**** Given passage

Reaction was fascinating. Usually, the San Diego audience is vociferous; you know right away whether you’ve hit a homerun. This time folks were conscious of the unusual nature of the two-hour show; its deliberate political statement; its ancestry in China, the government that gave us Covid-19 (with U. S. research funding aid); hence the subdued response. But all ages, including our teenage companions, found the dancers, the breathtaking digital rear projection, the individual stories—for “story” underpins every number—and the excellent orchestra outstanding.

A pair of cultural ambassadors, the dapper Oliver and the elegant Nancy, speaking English and Chinese, announced each number and provided interesting context on top of the program notes.

Part One blended ancient and modern, with classical men’s and women’s dances led off by “Salvation During End Times,” a call from Creator to those willing to rescue China from cultural destruction; an amusing Chinese folktale about the Monkey King; a modern restaurant tale wherein dancers dexterously twirled cloth pizzas to the audience’s amazement; coloratura soprano Rachel Yu Ming Bastick, accompanied by Jingya Mahlen on piano, sang Shen Yun’s anthem ([Falun] Dafa Leads Back to Heaven); a devastating “Insanity During the End of Days” showed the murder of a young Falun Gong adherent and the (faux) removal of her spleen; and a wrap by the “Men of the Jurchen,” people who predated the Manchurians, whose prodigious leaps and pirouettes prompted warm applause.

Part Two cut loose with “Blue Heaven” (the sacred phoenix as heavenly maiden); “The Story of Lady Wang Zhaojun,” a class-conscious heartbreaker from 33 B.C.E.; “Ladies’ Classical Chinese Dance” embodies the essence of Shen Yun. The program broke ranks when the American Linda Wang, a virtuoso on the erhu, an ancient, two-string violin, performed “The Spirit of Dafa” with Jingya Mahlen back on the Steinway. “Three Hundred Years in One Day” asserted that predestination rules relationships; “A School Story” showed all-male scholars struggling to pass the Confucian classics exam. We expected, but didn’t get (hope he’s in good health) Beijing bass Xin Li, singing “Hope Cannot Be Suppressed” — it can’t and this show proves it.

********

## Activity 1
Answer these questions using the review of the Shen Yun show.
(a) Who announced each number, and in which languages?
(b) What did the dancers twirl in the modern restaurant tale?
(c) Which instrument did Linda Wang play, and how is it described?
## Activity 2
Carry on the review of the Shen Yun show from its final sentence, in the same voice and style.

**** Data supplied

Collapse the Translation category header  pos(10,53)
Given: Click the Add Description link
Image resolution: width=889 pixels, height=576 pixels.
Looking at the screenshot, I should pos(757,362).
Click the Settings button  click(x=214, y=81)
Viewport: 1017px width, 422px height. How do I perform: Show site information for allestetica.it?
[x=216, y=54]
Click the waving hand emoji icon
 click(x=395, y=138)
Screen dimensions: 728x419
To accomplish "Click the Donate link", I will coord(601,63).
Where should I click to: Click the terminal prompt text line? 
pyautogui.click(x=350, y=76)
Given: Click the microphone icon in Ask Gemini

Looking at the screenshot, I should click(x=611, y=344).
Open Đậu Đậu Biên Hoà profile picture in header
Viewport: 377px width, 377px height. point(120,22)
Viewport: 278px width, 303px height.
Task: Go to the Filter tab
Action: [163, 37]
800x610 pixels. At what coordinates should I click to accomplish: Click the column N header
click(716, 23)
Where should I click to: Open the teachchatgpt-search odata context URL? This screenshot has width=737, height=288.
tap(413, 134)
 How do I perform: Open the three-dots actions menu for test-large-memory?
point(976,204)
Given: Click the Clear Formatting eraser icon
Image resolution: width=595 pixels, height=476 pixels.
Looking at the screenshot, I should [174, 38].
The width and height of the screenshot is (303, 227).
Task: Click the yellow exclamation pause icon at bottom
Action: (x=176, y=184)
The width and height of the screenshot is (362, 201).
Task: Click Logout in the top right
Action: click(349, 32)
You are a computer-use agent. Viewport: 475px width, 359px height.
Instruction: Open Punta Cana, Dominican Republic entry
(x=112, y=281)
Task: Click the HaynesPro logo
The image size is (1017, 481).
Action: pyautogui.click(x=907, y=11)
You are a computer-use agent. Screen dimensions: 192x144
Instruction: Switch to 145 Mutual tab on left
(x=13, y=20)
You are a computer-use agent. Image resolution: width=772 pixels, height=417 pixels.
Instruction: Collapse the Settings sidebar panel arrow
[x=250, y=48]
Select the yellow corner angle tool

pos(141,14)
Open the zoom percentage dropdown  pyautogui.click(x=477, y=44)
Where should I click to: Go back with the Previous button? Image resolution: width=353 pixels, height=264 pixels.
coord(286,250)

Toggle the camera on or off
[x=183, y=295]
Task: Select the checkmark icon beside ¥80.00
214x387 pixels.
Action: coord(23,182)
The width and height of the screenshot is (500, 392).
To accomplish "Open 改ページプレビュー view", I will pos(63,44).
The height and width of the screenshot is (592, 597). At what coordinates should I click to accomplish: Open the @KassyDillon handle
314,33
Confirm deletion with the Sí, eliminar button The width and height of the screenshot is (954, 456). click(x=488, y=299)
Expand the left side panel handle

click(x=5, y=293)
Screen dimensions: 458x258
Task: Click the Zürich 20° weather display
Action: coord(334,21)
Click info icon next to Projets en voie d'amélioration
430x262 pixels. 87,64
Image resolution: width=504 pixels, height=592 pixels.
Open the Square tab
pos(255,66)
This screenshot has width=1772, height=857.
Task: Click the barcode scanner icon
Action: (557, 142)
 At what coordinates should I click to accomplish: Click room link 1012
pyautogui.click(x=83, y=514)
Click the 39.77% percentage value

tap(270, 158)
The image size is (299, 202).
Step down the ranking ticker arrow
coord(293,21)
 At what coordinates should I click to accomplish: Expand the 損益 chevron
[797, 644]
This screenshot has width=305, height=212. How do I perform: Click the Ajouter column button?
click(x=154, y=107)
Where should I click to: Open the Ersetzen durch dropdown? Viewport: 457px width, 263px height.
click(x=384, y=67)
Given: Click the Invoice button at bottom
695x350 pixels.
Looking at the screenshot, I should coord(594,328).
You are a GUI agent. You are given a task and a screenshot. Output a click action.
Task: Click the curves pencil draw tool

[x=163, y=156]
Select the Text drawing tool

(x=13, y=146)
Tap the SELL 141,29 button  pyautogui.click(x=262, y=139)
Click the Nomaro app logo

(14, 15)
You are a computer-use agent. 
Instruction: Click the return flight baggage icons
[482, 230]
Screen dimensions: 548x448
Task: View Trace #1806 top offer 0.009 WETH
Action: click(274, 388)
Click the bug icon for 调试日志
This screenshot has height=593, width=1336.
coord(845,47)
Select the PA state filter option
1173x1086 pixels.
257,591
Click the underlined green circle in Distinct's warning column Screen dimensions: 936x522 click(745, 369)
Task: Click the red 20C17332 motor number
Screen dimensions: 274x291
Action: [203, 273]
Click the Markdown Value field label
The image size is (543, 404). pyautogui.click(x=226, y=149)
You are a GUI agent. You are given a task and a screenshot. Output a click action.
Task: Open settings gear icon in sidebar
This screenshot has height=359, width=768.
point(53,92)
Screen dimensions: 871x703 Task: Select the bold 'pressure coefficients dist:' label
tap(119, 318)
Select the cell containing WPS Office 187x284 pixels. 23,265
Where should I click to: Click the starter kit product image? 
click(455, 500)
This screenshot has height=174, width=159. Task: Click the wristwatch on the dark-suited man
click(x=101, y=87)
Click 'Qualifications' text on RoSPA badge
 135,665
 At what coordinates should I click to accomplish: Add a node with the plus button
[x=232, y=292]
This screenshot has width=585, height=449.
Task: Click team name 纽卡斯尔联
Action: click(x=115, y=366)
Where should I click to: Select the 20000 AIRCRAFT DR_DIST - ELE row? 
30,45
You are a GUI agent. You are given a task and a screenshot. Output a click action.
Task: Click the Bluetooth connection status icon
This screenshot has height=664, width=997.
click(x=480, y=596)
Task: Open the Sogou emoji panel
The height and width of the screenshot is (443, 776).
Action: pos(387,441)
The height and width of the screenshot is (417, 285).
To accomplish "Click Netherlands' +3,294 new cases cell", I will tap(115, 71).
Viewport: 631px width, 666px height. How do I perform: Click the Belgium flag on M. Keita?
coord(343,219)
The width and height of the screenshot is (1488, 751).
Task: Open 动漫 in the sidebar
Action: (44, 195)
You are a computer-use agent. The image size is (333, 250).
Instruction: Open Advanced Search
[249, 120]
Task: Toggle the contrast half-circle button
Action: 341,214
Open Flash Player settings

********

## Final answer 1
(a) Two cultural ambassadors, Oliver and Nancy, announced each number, speaking English and Chinese.
(b) They twirled cloth pizzas.
(c) She played the erhu, an ancient, two-string violin.

## Final answer 2
The show closed with “The Display of Great Compassion,” a plea to save all societie from modern distractions like fads, cell phones and advertising brainwashing in favor of faith, compassion and integrity. Creator returns to symbolize the battle between good and evil, and the path to renewal and hope.

Shen Yun emphasizes tradition—no nudity, tights, scatology or off-color material. Whatever you may think, gender roles are defined: men are heroic and athletic; women are graceful and modest (even to narrow silk pants under their flowing dresses and white cotton shorts beneath modern shorter skirts). You can take your grandparents and children to this spectacular show.

Everyone was thrilled by Shen Yun’s newly-patented digital projection that seamlessly blended with live action onstage and glowed with ancient and modern vistas; by the dazzling costumes, choreography and dancing; by the orchestra that features western and eastern instruments. Perhaps most winning of all is the international nature of the company: Chinese, Japanese, American, Australian, Russian, Venezuelan.

“See you next year,” the company waved from the stage. Yes!